Last year, Cork had an up-and-down league and the same inconsistency plagued them in the championship.
“It’s very hard to draw a line through last year,” Considine says.
“You had the league at the start of the year and you were saying, ‘They’re doing some stuff well and some stuff not so well.’
“If you look at the games over the last number of years, you’re not going far unless you’re shooting 25 points and the general feeling about Cork is that they’re best in shootouts. On the downside, maybe they’re just giving away scores too easily.
“The biggest single thing that Cork have to overcome is that they don’t have guys with All-Ireland medals in the dressing room. They have it in the backroom team but not in the squad and that’s immeasurable.
“You look at the NFL – Tom Brady goes to Tampa, a 40-something-year-old man, but he brought an aura with him, ‘This guy knows how to win.’
“That’s a fixed obstacle and you can’t overcome that until you win one.”
To that end, an All-Ireland U20 victory when that final is played would be a huge step. Having worked with those players four years ago, Considine has full faith in their ability to progress.
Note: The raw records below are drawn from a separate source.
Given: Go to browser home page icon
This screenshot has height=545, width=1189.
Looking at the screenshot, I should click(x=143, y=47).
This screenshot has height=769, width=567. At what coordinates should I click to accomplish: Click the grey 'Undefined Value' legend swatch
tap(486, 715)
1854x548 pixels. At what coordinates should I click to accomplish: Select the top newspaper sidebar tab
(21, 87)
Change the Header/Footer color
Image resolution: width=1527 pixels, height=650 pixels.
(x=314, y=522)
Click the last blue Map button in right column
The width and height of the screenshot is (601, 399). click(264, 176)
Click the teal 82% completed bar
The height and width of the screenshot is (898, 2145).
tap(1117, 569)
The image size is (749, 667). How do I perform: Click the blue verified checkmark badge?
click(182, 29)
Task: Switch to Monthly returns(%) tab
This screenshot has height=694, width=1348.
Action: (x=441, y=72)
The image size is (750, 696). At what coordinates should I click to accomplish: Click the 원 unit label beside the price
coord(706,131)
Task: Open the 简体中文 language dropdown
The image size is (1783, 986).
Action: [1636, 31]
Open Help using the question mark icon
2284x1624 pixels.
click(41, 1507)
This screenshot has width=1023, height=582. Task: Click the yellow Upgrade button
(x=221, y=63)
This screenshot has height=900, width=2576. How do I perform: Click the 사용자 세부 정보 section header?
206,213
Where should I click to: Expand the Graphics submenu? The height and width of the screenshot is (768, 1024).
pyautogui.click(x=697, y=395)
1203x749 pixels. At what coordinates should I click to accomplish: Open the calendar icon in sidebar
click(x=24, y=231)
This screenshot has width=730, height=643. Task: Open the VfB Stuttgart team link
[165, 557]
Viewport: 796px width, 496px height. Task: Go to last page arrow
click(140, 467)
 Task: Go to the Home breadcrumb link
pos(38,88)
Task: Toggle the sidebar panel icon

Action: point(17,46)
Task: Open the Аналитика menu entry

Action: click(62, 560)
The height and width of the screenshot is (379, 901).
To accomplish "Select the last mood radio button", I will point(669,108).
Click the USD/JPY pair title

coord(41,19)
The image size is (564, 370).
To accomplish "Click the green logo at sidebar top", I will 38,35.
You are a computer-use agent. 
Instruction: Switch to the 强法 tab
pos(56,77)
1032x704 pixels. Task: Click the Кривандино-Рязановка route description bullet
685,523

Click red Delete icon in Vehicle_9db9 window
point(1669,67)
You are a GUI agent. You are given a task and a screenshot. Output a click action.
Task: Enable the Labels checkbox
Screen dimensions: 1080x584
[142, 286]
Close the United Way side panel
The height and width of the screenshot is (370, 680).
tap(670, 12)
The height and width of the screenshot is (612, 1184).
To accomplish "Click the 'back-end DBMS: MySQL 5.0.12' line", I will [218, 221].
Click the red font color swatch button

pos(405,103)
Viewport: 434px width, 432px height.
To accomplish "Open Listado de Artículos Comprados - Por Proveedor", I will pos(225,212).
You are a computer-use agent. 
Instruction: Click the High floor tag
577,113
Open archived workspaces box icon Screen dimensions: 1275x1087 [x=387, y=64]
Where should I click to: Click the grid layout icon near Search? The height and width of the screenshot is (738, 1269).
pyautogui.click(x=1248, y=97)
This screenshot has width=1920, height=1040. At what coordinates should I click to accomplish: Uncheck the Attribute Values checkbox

“I’ve seen them and I know that they’re that good,” he says.
“Obviously, they’re not the finished article and they’ll have to mature and learn, but look at how they interchanged over the U20 championship.
“Look at what Alan Connolly did in the Cork senior championship final and he’s not guaranteed to be starting the All-Ireland final.
“All of those guys are coming and it’s probably too early. I don’t think that anyone would pick Cork over Limerick for the senior All-Ireland this year, but the gap isn’t as big as you might think.”